Given request
List every line in the rows below that contains the string "chart".

Exercise data
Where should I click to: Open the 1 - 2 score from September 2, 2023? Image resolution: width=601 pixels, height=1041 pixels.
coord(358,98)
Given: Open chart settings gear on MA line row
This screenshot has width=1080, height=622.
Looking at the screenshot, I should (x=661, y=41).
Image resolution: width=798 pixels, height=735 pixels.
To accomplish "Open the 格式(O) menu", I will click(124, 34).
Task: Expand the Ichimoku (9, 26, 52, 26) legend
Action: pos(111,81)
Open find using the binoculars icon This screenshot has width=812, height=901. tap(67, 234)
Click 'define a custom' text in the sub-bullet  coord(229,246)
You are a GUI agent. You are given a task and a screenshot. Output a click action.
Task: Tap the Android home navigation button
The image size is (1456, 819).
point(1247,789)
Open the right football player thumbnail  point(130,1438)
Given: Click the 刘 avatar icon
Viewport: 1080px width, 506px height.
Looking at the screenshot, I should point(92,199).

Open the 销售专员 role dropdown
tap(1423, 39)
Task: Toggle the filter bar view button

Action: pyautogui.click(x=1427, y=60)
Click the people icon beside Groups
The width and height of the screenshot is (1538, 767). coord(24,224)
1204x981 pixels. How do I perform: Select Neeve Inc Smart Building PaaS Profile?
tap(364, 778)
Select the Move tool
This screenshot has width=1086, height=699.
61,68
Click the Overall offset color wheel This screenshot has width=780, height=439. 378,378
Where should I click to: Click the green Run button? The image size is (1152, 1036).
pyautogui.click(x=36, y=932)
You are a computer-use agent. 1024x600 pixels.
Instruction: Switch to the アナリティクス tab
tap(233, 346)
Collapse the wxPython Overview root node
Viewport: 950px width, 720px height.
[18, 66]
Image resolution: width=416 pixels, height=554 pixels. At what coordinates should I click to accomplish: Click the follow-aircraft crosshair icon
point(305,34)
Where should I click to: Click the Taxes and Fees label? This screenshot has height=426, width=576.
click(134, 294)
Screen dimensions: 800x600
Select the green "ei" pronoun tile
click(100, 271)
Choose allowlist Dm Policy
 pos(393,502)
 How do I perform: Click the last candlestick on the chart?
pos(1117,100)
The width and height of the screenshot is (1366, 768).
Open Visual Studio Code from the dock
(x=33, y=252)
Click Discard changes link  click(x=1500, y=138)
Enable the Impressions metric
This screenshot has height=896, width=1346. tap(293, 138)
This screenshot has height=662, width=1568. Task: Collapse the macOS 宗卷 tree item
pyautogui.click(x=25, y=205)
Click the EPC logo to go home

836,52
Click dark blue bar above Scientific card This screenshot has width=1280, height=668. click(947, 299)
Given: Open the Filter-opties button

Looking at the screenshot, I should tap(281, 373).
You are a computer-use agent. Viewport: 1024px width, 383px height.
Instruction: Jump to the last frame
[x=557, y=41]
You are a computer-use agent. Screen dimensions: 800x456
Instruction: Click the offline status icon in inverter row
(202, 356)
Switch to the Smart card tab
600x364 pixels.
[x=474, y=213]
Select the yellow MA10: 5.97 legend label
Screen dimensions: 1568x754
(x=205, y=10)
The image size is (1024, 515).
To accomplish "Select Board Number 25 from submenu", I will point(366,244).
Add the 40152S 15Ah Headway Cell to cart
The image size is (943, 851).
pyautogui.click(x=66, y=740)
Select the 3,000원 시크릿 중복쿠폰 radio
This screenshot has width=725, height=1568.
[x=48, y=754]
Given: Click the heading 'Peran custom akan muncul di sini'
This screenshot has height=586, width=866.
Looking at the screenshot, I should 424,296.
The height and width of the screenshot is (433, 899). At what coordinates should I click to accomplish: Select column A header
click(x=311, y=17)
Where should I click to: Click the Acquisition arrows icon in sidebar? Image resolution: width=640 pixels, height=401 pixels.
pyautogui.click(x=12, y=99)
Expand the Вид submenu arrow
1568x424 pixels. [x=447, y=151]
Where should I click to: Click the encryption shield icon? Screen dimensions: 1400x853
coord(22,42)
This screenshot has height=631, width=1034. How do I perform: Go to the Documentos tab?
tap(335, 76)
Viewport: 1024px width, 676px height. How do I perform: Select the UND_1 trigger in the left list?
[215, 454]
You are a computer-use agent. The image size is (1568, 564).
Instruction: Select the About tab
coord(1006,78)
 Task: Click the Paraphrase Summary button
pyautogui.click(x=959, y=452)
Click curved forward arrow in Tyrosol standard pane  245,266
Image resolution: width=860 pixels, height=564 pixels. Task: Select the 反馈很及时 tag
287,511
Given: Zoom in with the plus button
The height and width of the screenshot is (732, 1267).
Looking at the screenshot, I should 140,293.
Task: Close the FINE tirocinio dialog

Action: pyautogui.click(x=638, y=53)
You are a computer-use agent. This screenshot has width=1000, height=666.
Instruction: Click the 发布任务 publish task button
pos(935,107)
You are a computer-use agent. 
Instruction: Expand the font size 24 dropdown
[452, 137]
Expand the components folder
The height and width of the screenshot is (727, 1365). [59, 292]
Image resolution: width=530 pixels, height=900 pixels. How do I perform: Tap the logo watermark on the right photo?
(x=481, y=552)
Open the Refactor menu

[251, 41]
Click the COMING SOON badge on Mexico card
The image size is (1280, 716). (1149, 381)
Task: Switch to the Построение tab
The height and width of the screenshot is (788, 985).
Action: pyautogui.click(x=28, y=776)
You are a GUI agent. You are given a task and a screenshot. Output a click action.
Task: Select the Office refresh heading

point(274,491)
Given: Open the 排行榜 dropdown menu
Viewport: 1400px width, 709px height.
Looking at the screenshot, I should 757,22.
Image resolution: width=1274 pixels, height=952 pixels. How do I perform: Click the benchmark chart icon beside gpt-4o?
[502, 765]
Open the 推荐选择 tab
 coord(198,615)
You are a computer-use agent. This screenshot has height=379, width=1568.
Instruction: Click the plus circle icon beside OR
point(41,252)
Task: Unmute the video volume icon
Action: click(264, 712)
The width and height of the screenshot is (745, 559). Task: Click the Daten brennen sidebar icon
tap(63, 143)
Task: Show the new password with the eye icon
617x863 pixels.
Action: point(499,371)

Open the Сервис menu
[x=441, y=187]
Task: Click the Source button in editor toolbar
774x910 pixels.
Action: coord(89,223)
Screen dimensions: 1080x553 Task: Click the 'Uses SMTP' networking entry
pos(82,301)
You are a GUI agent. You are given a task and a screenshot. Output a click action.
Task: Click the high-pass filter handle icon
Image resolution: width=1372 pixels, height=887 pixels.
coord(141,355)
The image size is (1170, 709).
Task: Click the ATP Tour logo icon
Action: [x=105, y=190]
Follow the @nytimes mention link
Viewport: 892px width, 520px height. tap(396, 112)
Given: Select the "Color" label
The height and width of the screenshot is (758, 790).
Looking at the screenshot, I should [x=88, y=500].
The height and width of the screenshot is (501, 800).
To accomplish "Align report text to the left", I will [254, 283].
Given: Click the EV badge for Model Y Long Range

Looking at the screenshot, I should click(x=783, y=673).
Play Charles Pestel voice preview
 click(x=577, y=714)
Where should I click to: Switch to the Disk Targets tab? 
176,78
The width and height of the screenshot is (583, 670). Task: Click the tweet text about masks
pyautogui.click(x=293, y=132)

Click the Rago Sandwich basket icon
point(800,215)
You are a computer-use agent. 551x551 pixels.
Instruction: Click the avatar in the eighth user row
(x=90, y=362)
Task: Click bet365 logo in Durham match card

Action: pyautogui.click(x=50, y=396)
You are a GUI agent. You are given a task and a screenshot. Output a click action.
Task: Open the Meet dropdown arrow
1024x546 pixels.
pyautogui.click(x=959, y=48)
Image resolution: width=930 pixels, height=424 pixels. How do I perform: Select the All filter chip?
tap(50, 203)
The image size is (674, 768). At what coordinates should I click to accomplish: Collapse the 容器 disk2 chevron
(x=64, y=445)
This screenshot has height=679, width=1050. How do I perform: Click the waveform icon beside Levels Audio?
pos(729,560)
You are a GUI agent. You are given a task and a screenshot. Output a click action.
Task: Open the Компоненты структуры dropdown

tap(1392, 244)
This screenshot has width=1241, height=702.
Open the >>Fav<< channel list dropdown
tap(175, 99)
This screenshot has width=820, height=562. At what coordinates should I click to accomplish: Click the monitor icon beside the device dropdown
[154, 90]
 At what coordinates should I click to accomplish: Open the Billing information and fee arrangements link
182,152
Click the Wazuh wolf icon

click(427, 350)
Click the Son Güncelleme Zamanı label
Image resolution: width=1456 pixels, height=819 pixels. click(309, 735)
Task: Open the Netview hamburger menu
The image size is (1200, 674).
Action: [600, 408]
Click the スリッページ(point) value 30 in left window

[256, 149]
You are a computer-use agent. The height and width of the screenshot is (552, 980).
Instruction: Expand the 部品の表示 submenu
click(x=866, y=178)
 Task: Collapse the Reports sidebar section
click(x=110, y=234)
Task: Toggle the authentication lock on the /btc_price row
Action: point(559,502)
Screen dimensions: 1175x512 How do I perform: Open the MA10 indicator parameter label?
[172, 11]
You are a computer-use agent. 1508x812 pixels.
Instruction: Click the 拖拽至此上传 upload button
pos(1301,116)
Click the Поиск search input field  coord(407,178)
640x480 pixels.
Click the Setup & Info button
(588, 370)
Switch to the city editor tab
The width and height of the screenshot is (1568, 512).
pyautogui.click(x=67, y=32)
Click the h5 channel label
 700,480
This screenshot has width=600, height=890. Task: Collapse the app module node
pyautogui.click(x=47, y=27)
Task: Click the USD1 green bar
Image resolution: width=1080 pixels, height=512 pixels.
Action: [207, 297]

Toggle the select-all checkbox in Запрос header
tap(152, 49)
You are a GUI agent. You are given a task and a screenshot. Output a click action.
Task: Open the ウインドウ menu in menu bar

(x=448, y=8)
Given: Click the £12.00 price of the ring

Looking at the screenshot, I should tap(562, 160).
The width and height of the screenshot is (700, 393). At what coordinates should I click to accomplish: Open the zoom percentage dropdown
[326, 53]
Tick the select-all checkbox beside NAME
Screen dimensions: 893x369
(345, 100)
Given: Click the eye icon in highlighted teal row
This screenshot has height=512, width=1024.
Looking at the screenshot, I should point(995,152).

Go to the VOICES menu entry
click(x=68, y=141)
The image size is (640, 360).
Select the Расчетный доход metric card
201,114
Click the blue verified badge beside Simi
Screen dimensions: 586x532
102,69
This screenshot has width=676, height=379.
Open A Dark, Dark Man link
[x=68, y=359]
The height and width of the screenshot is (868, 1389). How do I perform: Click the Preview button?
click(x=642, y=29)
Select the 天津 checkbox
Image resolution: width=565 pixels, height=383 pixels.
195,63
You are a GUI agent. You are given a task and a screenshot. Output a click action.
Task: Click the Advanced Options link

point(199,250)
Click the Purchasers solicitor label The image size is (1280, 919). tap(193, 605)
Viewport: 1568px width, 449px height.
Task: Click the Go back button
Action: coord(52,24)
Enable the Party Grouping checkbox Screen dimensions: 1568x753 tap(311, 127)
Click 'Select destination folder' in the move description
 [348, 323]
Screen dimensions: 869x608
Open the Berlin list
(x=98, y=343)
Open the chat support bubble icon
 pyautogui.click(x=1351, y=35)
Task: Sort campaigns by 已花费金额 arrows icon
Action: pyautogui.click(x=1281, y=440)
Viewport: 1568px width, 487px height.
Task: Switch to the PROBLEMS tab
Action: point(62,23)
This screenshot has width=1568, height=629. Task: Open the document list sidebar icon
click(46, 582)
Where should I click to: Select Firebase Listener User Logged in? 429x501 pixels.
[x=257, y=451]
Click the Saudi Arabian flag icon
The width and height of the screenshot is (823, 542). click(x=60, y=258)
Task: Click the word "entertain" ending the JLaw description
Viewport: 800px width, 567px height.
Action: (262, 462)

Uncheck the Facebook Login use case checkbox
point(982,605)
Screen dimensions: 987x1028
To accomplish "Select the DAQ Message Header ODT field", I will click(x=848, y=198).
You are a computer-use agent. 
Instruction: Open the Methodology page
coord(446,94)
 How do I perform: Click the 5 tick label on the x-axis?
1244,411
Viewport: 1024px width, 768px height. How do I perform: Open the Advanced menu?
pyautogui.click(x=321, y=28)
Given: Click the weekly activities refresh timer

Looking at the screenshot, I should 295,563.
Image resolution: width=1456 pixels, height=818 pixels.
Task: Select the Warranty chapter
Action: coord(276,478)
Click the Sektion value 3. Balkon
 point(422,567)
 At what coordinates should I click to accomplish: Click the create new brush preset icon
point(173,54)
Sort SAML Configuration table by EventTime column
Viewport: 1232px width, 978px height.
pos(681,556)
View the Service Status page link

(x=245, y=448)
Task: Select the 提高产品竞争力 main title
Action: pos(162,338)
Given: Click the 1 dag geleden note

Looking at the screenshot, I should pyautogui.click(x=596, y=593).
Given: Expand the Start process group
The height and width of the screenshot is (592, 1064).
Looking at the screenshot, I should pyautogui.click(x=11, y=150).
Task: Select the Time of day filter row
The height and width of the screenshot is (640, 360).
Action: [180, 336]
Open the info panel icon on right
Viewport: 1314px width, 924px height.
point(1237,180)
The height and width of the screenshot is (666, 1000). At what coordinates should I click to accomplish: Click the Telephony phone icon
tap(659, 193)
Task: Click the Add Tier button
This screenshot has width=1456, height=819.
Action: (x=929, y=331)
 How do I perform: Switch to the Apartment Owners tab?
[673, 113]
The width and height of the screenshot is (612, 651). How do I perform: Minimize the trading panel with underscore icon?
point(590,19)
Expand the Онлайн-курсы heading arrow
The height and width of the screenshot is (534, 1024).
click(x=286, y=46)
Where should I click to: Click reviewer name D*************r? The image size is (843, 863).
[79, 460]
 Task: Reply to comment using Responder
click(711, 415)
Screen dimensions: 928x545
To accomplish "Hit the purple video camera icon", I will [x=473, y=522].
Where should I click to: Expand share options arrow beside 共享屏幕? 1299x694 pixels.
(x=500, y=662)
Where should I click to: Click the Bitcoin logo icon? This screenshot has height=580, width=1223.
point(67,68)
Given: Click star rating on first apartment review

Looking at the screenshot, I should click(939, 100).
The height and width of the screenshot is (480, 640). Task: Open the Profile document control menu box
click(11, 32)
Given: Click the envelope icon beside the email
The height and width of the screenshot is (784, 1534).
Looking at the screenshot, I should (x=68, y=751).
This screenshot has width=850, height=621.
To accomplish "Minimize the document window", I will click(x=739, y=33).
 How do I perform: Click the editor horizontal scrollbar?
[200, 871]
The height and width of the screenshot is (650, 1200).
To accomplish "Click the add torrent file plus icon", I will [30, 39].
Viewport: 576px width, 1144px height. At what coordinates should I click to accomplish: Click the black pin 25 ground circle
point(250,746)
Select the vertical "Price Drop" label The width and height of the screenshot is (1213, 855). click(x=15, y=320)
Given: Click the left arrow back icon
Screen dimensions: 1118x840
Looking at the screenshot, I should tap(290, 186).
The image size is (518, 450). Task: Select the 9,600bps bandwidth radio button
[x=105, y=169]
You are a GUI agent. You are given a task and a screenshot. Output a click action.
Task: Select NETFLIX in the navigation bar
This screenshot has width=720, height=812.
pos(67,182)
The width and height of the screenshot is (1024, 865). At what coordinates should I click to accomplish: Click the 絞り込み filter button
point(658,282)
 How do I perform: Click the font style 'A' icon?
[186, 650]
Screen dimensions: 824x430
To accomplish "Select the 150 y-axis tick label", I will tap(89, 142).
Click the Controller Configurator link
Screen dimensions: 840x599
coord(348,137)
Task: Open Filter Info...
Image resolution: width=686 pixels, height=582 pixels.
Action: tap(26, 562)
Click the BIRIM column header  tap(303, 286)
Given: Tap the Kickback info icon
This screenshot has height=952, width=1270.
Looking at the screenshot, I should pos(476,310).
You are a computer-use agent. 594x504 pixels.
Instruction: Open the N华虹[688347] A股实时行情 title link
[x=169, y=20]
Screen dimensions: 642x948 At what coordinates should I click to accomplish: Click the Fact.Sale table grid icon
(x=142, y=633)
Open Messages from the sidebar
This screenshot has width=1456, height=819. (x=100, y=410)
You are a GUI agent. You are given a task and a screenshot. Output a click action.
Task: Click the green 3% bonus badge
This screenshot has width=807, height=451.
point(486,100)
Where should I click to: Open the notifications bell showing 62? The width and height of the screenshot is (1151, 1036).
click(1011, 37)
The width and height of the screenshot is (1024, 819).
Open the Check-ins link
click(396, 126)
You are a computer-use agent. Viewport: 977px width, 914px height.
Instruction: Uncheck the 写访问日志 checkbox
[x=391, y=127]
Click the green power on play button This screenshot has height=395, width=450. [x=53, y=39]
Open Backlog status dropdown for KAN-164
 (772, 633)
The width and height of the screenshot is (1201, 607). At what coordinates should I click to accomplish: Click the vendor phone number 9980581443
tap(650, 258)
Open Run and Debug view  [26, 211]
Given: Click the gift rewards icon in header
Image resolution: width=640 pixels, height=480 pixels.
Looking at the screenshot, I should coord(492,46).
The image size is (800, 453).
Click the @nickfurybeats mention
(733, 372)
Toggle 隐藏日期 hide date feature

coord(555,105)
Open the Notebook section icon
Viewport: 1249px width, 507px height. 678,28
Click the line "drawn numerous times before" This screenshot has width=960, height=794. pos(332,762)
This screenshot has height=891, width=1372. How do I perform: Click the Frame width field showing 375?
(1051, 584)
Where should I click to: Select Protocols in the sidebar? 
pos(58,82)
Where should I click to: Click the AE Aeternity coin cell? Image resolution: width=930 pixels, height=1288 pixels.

Written solution
Given: Open chart settings gear on MA line row
 How do I perform: Click the last candlestick on the chart?
Image resolution: width=1274 pixels, height=952 pixels. How do I perform: Click the benchmark chart icon beside gpt-4o?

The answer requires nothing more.